To heartwire , Dr Gregg Fonarow (University of California, Los Angeles) said the results would have been clearer if both primary end points in RELAX-AHF had been met, instead of just one co–primary end point, and this does give him some pause. However, he said that the symptom improvement, as well as the favorable improvement in biomarkers--particularly the reduction in troponin T with serelaxin--is an encouraging sign. Like McMurray, though, he questions why there was no reduction in heart-failure hospitalizations. "Most of us are thinking it would be a phenomenal, tremendous advance if the mortality reduction was real, but there are enough caveats here," said Fonarow. "It wasn't a prespecified end point or even a secondary clinical outcome, so it requires replication."

Figuring Out What the Results Mean

Speaking with the media, Dr Milton Packer (University of Texas Southwestern, Dallas) said that one of the most amazing aspects of the RELAX-AHF study is that treatment with serelaxin was started within seven hours, on average, upon admission to the hospital.

"No trial has ever pulled this off before," said Packer. "If that early vulnerable period when the heart is being actively distended, if decompression at that point in time reduces troponin, reduces myocardial injury, and therefore reduces risk long term and is responsible for the mortality effect, that transforms clinical practice, because it means, just like in myocardial infarction where time is of the essence, it could be that in acute heart failure time is also of the essence. That would be transformative in the way we do things."

Packer added that if the mortality reduction with serelaxin is real, not only would heart-failure doctors want to use it, but it would be mandated for use in every patient who arrived at the hospital with acutely decompensated heart failure. "We don't have any drugs for acutely decompensated heart failure that change the natural history of the disease," said Packer.

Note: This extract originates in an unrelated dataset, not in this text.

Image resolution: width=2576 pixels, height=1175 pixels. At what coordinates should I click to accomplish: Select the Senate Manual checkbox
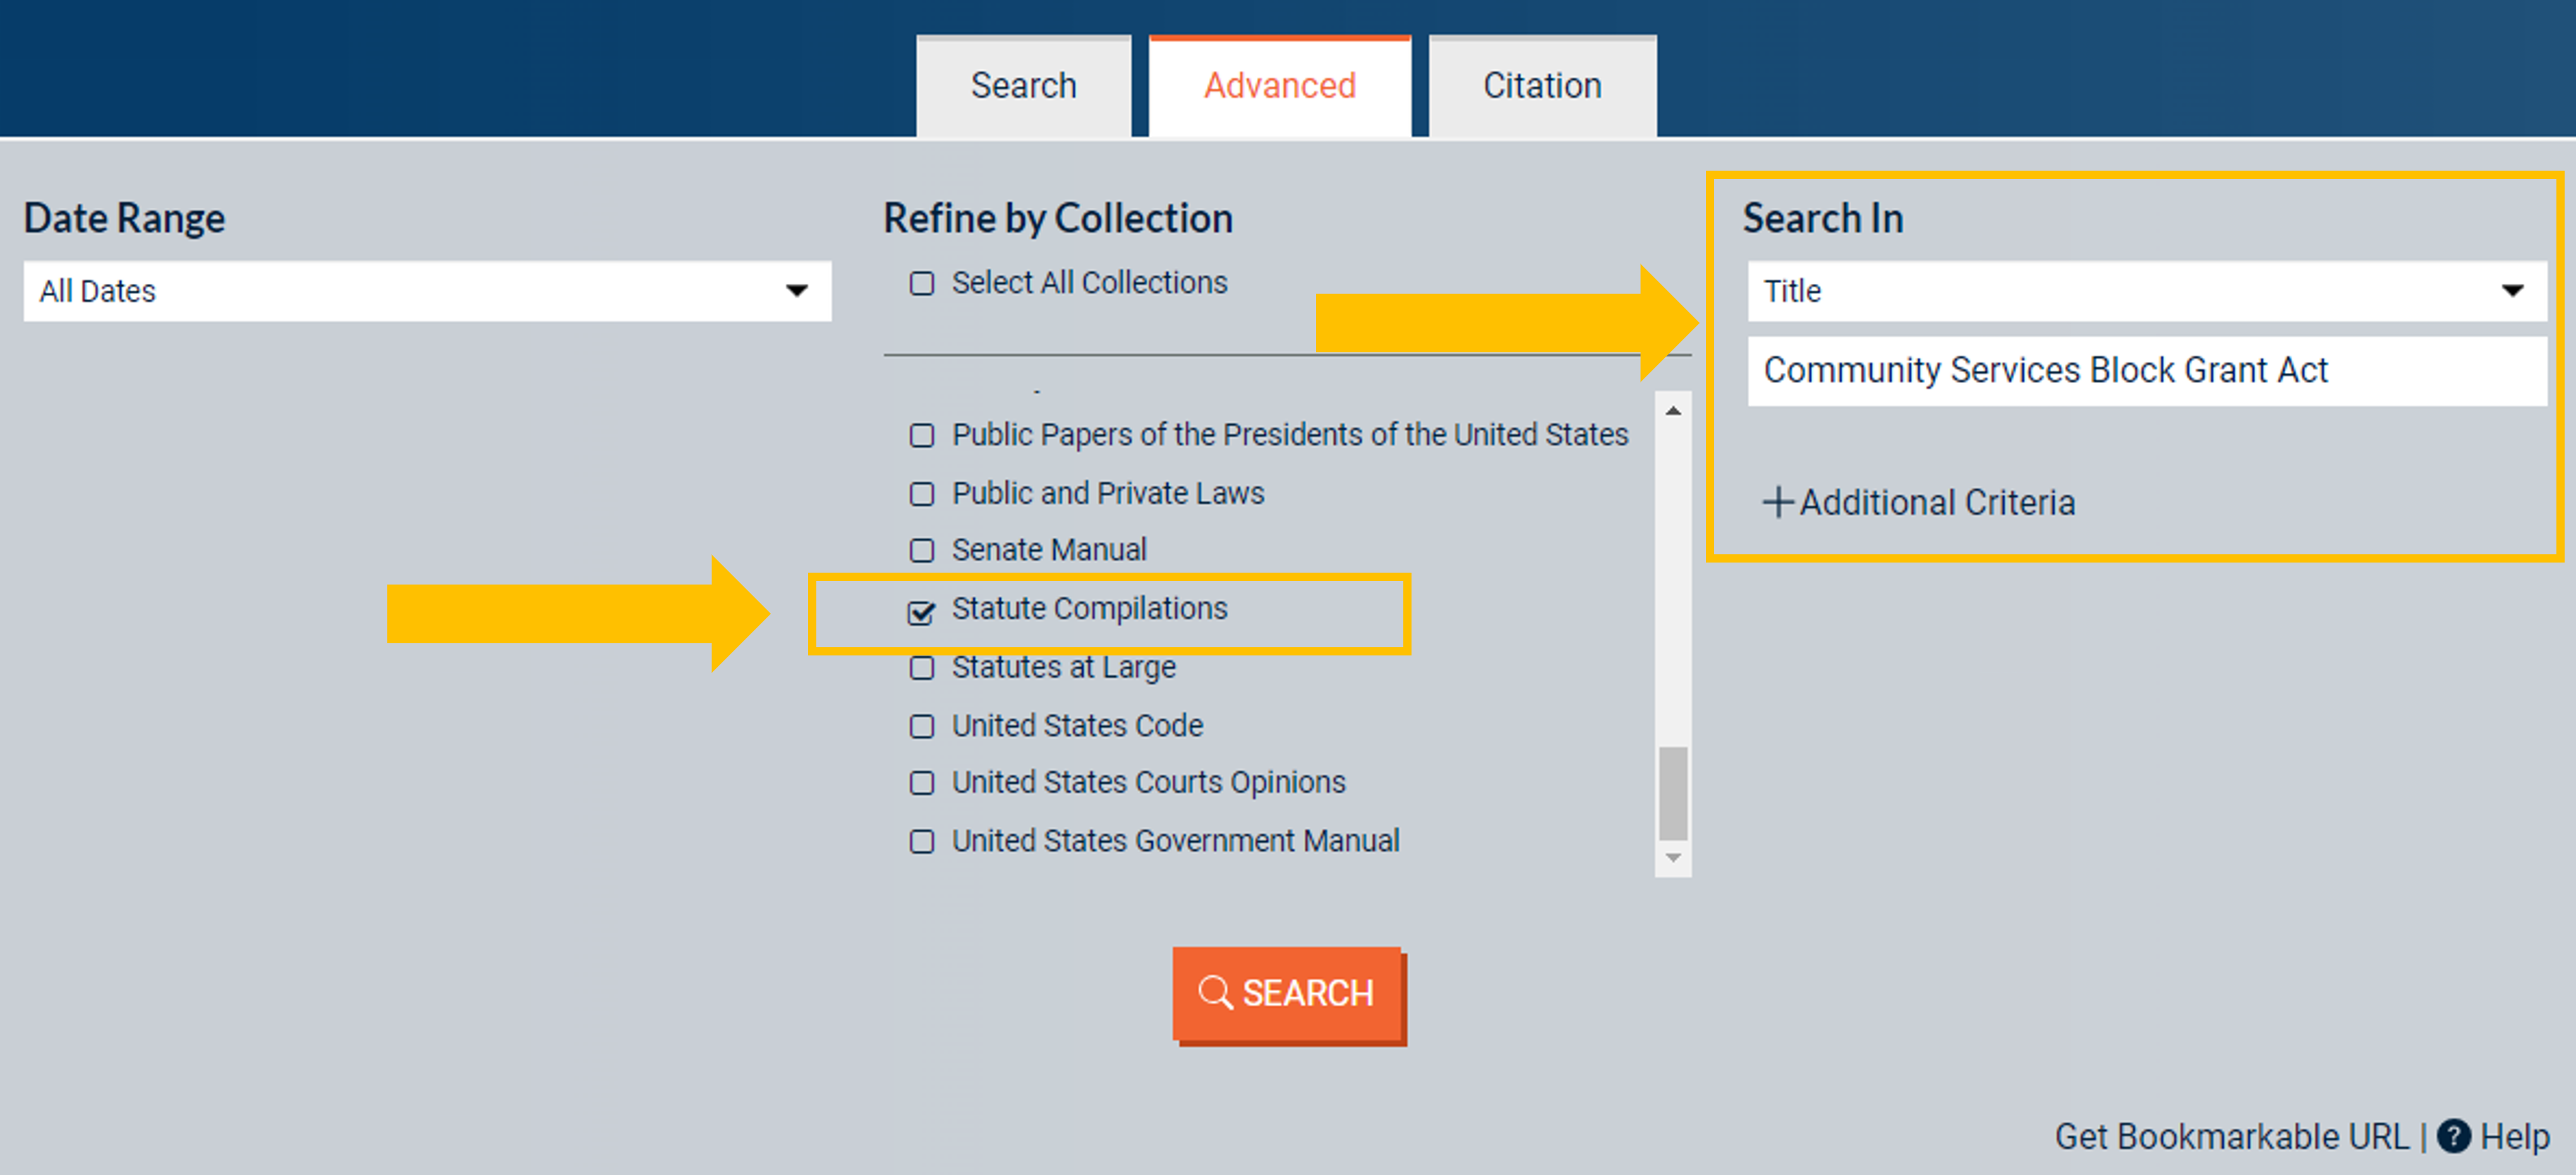coord(921,551)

Also speaking with media, Dr John Harold (Cedars-Sinai Medical Center, Los Angeles, CA), president-elect of the American College of Cardiology, said he thinks serelaxin would be a good addition to the physician's toolbox, although he would like to see longer-term follow-up. Like McMurray, Harold noted that one drug, vesnarinone, was shown to reduce the risk of mortality in small heart-failure studies, but larger definitive trials showed the drug actually increased the risk of death. He thinks that serelaxin might become an agent that is effective in selected patients, such as those with symptoms and refractory to other heart-failure agents.